## Selected excerpt
+--
The ‘Foreign Exchange Trap’ Shakes Up Real Estate in Argentina and Uruguay

Luisa F., who prefers not to give her surname, is an Argentine woman who had to lower the price for renting out her apartment in Punta del Este, the famous beach resort on the coast of Uruguay, during the upcoming summer vacation season, which begins in December. The local real estate market, which operates in American dollars, has run into problems because of the so-called "foreign exchange trap" facing Argentinians who make their summer homes in Uruguay. The measure by the government of Argentine President Cristina Fernández de Kirchner imposes near-total restrictions on the purchase of foreign exchange in the domestic market. The only option left open is to buy U.S. dollars on the black market for a price of 6.30 pesos per dollar.

The regulations, which have been in place for the past year, are intended to prevent the flight of foreign exchange. The official exchange rate of 4.7 pesos to the U.S. dollar has remained in effect only for those purchases that are made via credit cards outside Argentina. Only those Argentines who have dollar-denominated bank accounts in Argentina are able to withdraw dollars at automatic teller machines (ATMs) in Uruguay or other countries. In September, even purchases with credit cards became more difficult, following the imposition of a 15% surcharge, which the payer can then deduct from his taxes on personal income and goods. According to Argentina's Central Bank, this measure has led to a 15.2% reduction in the use of credit cards in the country.
+--
Dataset records:
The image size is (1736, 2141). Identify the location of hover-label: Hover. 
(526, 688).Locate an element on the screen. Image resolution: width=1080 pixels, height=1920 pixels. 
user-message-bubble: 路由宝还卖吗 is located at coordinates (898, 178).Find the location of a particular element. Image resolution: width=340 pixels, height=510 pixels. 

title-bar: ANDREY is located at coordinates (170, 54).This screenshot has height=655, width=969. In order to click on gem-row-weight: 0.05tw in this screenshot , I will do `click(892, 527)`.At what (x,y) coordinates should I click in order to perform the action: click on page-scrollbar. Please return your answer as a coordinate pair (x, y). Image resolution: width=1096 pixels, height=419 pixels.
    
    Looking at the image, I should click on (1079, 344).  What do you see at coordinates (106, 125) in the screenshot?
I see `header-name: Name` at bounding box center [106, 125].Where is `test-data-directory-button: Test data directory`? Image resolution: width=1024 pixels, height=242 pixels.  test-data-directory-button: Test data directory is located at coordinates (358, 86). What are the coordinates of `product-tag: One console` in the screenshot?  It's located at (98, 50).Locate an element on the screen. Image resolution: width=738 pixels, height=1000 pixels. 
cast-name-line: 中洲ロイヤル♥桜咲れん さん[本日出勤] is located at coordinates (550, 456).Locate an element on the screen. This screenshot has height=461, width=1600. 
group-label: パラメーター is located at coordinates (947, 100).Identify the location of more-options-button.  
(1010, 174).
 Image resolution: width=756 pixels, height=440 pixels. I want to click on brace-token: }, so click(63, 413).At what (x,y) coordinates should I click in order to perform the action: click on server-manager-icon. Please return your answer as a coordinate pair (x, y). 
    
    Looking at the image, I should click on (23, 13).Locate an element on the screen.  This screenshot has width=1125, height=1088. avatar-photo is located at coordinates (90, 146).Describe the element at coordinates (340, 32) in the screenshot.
+--
## Tasks to carry out
1 - Using the article on Argentina's foreign exchange trap, decide whether each statement agrees with it. Answer yes or no for each and quote the deciding words. (a) The official rate of 4.7 pesos to the dollar still applies to purchases made via credit cards outside Argentina. (b) The summer vacation season in Punta del Este begins in January. (c) Argentina's Central Bank reports a 15.2% drop in credit card use in the country.
2 - Transcribe the passage of the article on Argentina's foreign exchange trap between "Luisa F., who" and "pesos per dollar.", inclusive.
Rely only on the text itself, not on the dataset records.

## Solutions in order
1 -
(a) Yes: "The official exchange rate of 4.7 pesos to the U.S. dollar has remained in effect only for those purchases that are made via credit cards outside Argentina."
(b) No: "during the upcoming summer vacation season, which begins in December."
(c) Yes: "According to Argentina's Central Bank, this measure has led to a 15.2% reduction in the use of credit cards in the country."

2 -
Luisa F., who prefers not to give her surname, is an Argentine woman who had to lower the price for renting out her apartment in Punta del Este, the famous beach resort on the coast of Uruguay, during the upcoming summer vacation season, which begins in December. The local real estate market, which operates in American dollars, has run into problems because of the so-called "foreign exchange trap" facing Argentinians who make their summer homes in Uruguay. The measure by the government of Argentine President Cristina Fernández de Kirchner imposes near-total restrictions on the purchase of foreign exchange in the domestic market. The only option left open is to buy U.S. dollars on the black market for a price of 6.30 pesos per dollar.